<<<<

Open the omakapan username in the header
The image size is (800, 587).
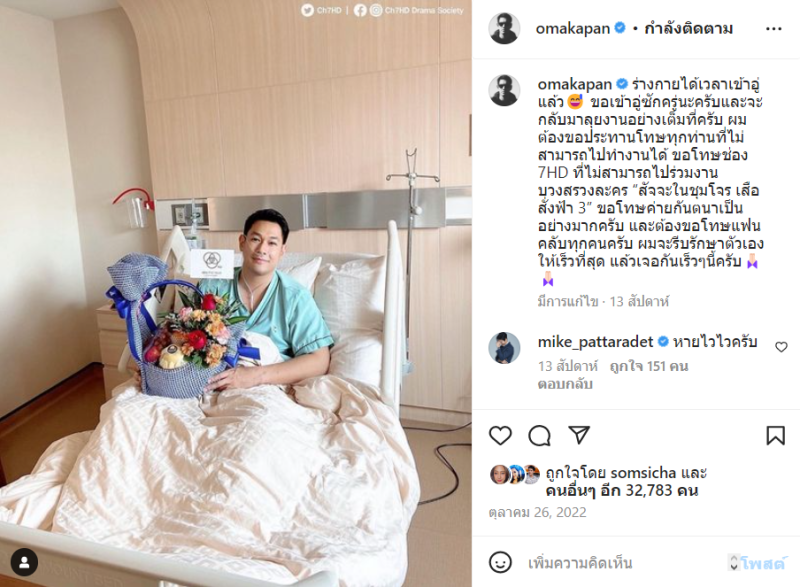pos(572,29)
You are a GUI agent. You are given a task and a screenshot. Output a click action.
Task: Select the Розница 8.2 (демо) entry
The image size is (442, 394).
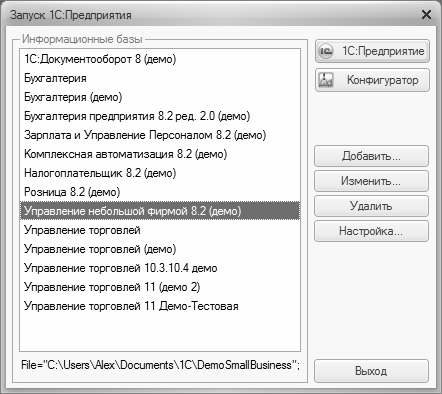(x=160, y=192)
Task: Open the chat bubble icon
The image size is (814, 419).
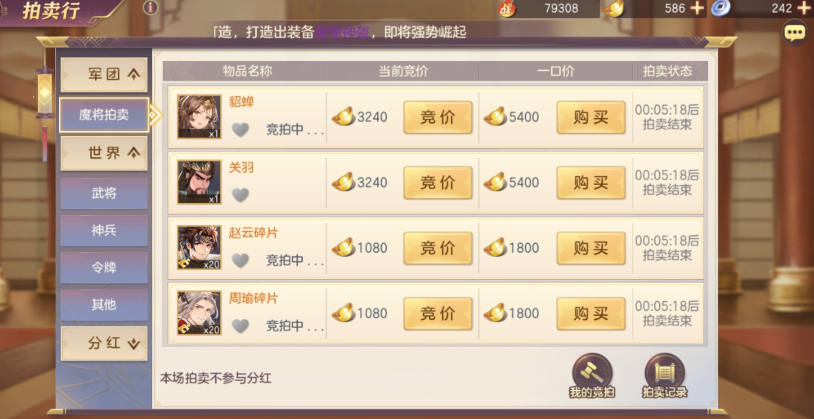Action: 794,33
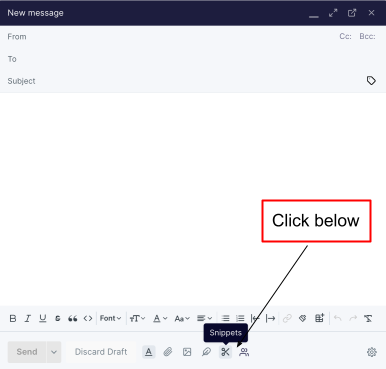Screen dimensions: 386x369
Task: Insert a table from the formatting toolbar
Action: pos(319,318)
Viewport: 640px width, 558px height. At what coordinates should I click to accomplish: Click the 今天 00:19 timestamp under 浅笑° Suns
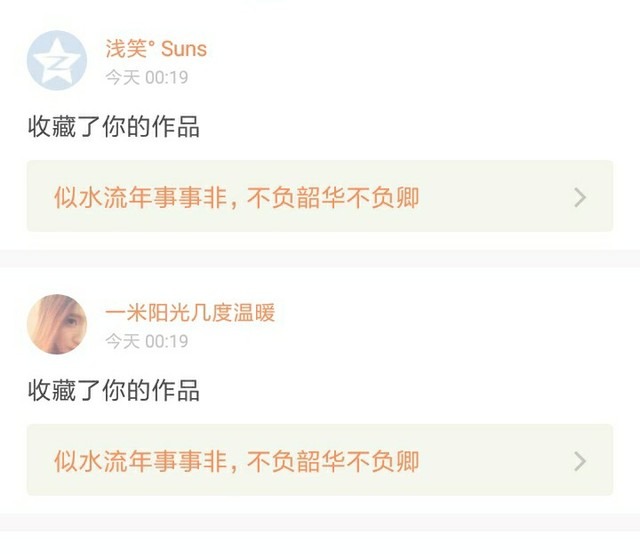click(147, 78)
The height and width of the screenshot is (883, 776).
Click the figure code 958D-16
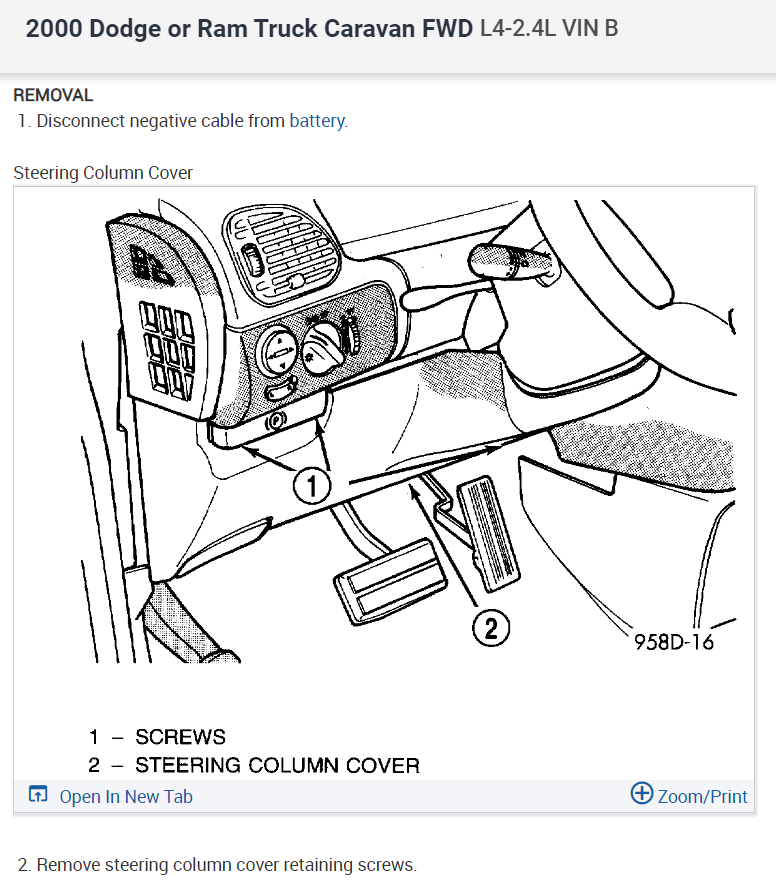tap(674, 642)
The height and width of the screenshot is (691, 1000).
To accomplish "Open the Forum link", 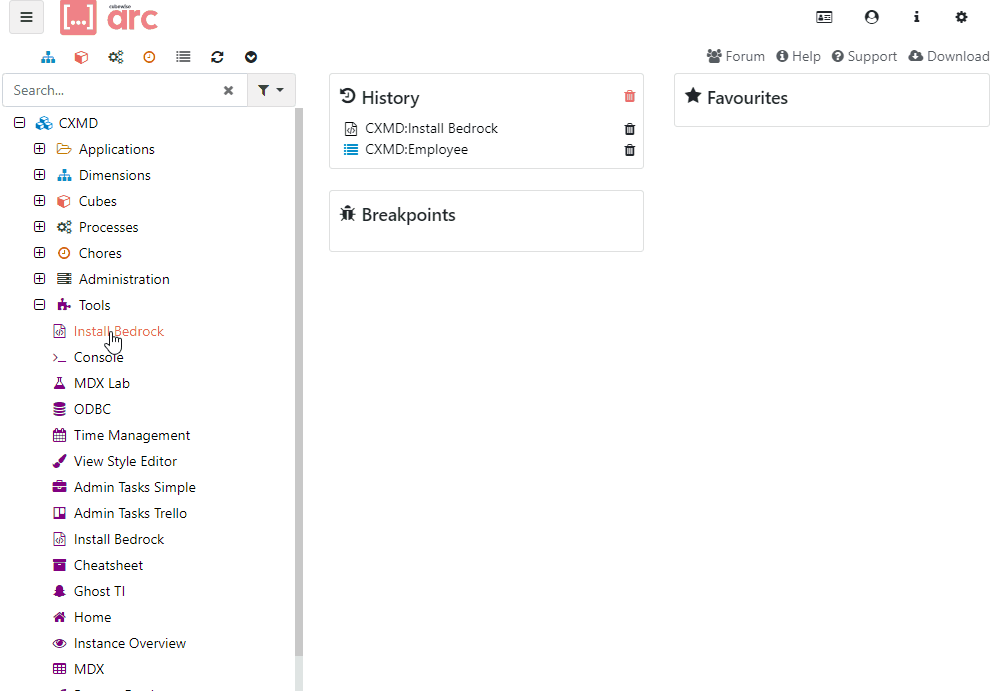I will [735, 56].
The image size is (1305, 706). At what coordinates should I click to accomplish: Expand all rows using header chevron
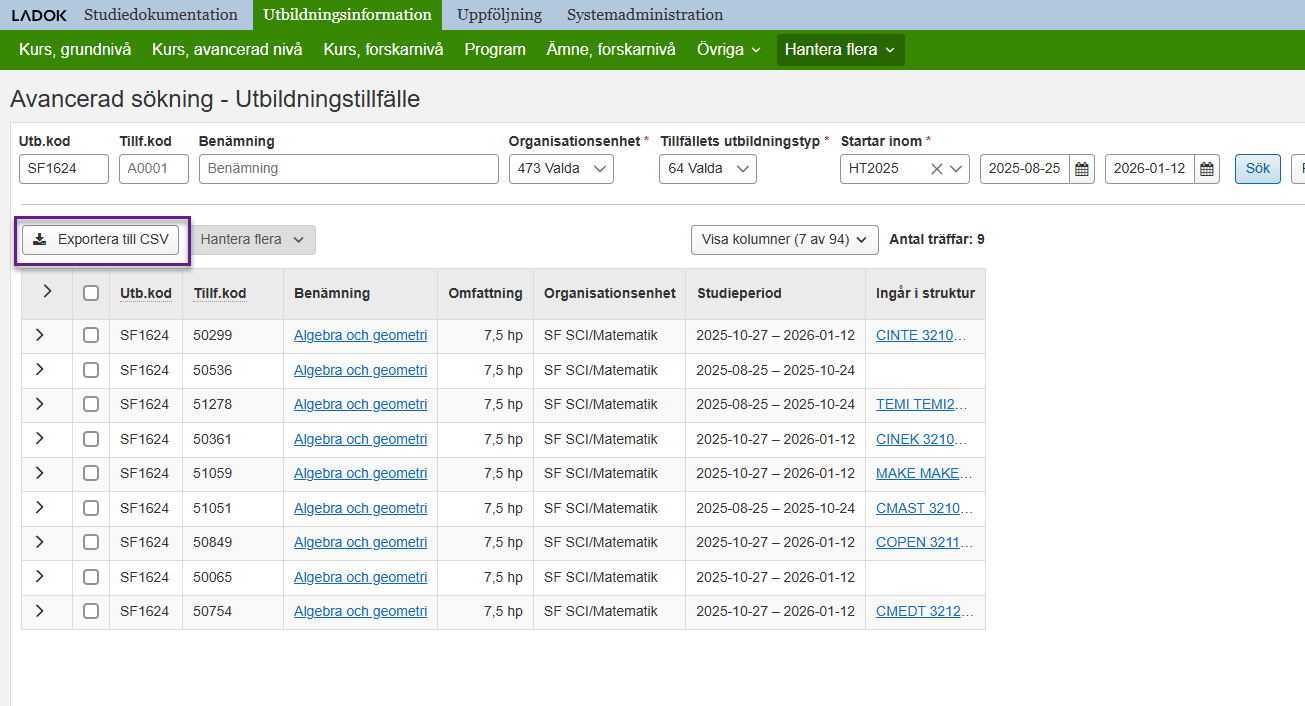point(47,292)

>>>>

Return each line of the preceding material in which "screenshot" can be found.

You are a GUI agent. You are given a task and a screenshot. Output a click action.
The height and width of the screenshot is (883, 776).
The height and width of the screenshot is (691, 1000).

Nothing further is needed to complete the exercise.